As stated in the pre-print we strongly encourage the use of the dataset in which stereochemistry was not considered. This corresponds to files containing the mention "2D" and/or "without_stereochemistry".

Interconversion of the compressed files

The available LZMA-compressed files (.xz) may not be supported by some software (e.g. Pipeline Pilot).
Decompressing the data is strongly discouraged!
Though Gzip files were made available at 4TU for version 05.4, we now provide a CLI option to locally interconvert from LZMA to Gzip and vice-versa.

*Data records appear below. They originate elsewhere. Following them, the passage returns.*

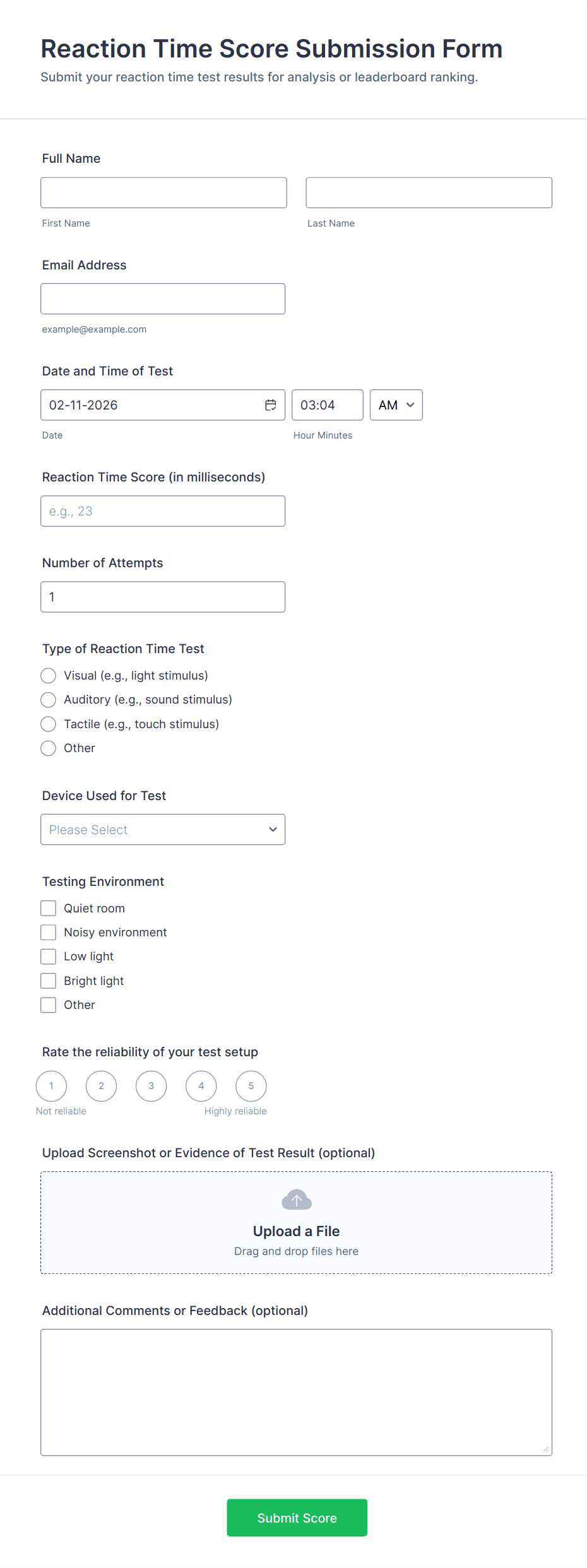Click the cloud upload icon
The height and width of the screenshot is (1568, 587).
tap(297, 1200)
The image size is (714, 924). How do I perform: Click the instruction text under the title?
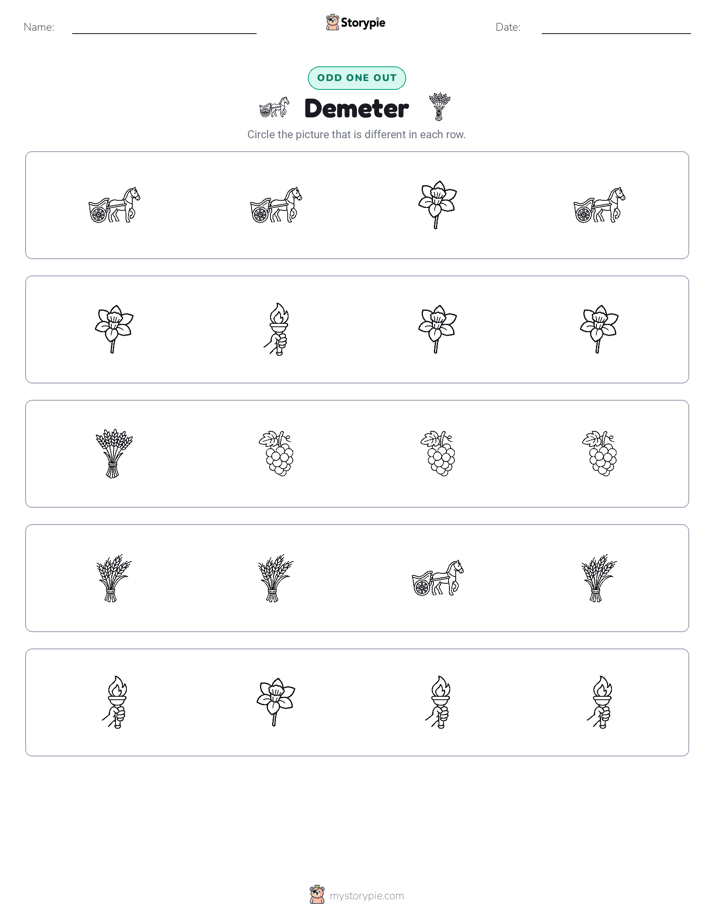[356, 134]
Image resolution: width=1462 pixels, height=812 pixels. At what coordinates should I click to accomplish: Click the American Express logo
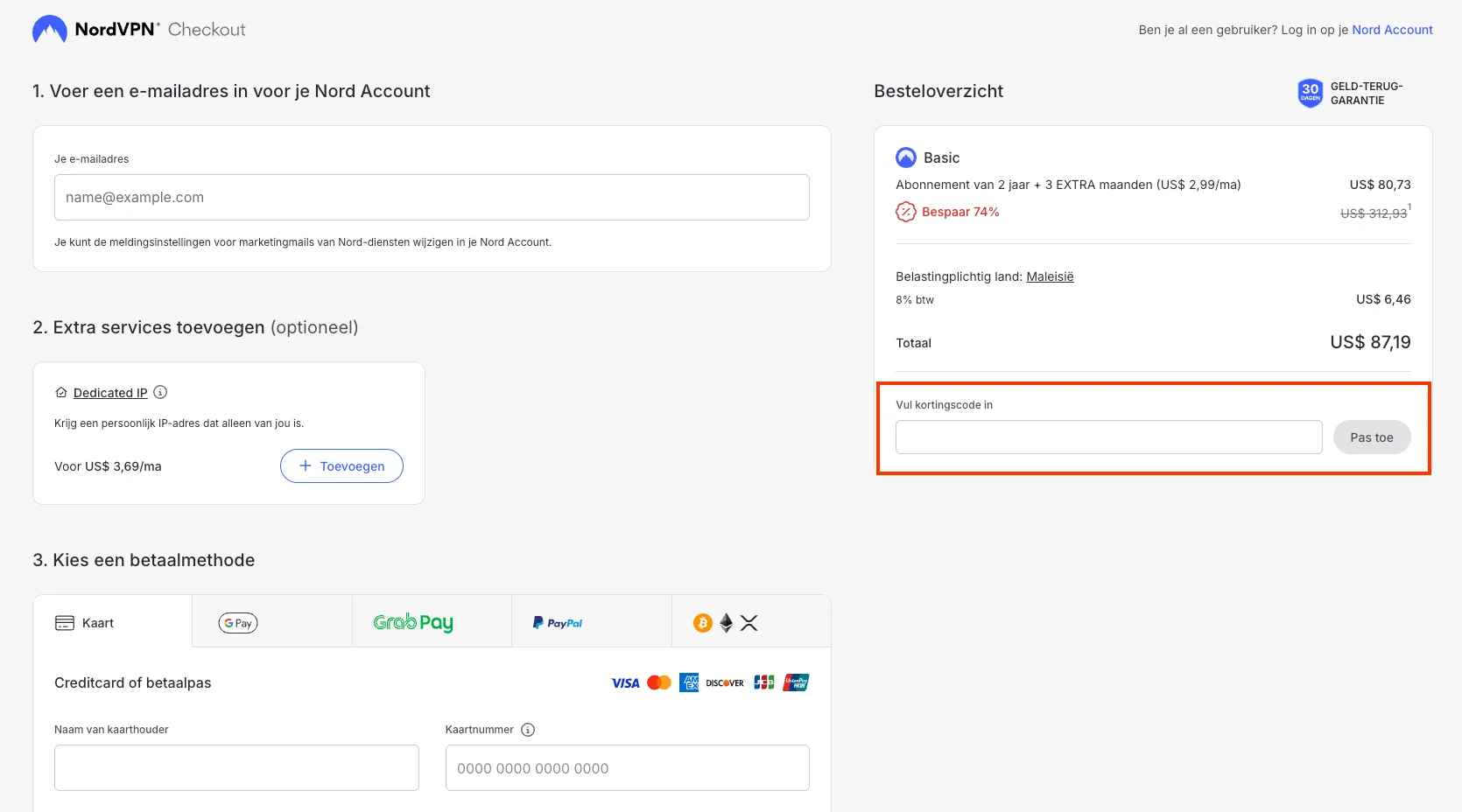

To convert from LZMA to Gzip (or vice-versa) use the following command:

papyrus convert -v latest 

Removal of the data

One can remove the Papyrus data using either the CLI or the API.

The following exerts exemplify the removal of all Papyrus data files, including all versions utility files.

papyrus clean --remove_root
from papyrus_scripts import remove_papyrus

remove_papyrus(papyrus_root=True)

Easy handling of the dataset

Once installed the Papyrus-scripts allow for the easy filtering of the data.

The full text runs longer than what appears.